Hello, I'm having trouble determining what I make u equal with most integrals that revolve around the inverse trig functions.

I knew what to let u equal in this problem $x/\sqrt{1-x^4}$ I let it equal $x^2$ and correctly solved the problem.

The problems I'm having trouble with, are problems like $1/(a^2 + x^2)$ the book said to substitute u = x/a and when I did that I found the correct answer. Sadly I had no idea that is what I was supposed to substitute.
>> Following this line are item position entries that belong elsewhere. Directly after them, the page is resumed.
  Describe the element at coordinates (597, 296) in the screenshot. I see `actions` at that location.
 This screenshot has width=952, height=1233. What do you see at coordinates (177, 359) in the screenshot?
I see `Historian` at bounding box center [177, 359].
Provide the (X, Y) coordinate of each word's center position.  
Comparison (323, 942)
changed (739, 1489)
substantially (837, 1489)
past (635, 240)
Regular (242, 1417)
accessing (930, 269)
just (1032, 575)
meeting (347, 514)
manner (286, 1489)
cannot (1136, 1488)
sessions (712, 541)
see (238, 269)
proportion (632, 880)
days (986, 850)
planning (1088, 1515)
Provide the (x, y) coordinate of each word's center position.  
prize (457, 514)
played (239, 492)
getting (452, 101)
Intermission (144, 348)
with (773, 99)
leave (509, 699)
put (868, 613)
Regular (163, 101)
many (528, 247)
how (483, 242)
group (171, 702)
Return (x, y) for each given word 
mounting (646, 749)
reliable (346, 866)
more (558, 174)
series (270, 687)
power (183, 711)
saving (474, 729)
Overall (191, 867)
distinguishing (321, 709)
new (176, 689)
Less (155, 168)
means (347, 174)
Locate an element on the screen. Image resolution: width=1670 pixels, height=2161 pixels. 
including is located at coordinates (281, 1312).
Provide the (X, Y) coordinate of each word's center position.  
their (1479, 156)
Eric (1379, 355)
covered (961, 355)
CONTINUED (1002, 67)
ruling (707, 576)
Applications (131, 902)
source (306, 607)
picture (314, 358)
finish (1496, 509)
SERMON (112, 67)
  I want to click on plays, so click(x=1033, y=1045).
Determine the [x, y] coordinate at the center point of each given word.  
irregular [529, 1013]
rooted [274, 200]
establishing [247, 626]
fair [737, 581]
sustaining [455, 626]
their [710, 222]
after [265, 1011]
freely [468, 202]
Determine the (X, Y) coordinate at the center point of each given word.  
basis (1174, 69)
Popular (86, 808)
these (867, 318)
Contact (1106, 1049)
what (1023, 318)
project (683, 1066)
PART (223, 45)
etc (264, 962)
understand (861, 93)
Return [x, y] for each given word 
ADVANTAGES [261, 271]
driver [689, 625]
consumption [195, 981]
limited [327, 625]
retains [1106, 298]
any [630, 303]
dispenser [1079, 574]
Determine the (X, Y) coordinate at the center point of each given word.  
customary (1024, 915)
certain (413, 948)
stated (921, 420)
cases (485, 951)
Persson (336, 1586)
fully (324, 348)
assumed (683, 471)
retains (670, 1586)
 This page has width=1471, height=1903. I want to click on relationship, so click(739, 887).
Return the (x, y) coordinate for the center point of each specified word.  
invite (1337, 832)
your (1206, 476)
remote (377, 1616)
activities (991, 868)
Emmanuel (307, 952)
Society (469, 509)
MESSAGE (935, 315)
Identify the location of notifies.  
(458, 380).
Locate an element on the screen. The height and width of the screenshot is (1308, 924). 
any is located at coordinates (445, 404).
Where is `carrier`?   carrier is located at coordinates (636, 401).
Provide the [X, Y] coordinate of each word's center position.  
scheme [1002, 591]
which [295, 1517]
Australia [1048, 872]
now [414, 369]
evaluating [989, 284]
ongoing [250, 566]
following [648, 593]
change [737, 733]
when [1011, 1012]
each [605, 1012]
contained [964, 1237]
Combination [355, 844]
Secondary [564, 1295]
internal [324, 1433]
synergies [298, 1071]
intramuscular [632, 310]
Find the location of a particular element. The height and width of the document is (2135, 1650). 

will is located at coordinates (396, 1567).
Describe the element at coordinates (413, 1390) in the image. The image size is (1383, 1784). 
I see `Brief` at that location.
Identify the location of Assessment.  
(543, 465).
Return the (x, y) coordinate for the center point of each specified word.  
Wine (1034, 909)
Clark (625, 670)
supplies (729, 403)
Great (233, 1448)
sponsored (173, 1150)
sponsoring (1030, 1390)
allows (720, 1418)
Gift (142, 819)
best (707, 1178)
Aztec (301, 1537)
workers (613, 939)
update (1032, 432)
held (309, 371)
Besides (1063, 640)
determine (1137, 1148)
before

Here is another problem I had no idea what to substitute $1/(a^2 + (b^2)(x^2))$ the book said to substitute u = bx/a and when I did that I got the correct answer. I just need some guidance to understand the kinda substitutions I need to make regarding integration involving inverse trig functions. Any help is greatly needed and highly appreciated, thanks.

Homework Equations

The Attempt at a Solution

I solved the stated problems with the book's help on what to substitute. I just had no idea on to what to substitute.

 

[Quesadilla]

You are looking for something you know how to integrate. In this case when you see something like $1/(a^2 + b^2x^2)$, your first instinct should be that it looks kind of like $1/(1 + x^2)$ and so we want to substitute to put it on that form.

Here we note that
\begin{equation*}
\frac{1}{a^2 + b^2 x^2} = \frac{1}{a^2(1 + \frac{b^2}{a^2}x^2)}= \frac{1}{a^2} \frac{1}{1 + (\frac{b}{a}x)^2}
\end{equation*}
and the substitution suggests itself.

You see these things easier and faster as you get more and more experience.

 

[MMM]

Thanks for the help. I understand it now!

 

[Quesadilla]

To practice and since you knew how to integrate $x/\sqrt{1 - x^4}$, how would you tackle
\begin{equation*}
\frac{ax}{\sqrt{b - cx^4}}?
\end{equation*}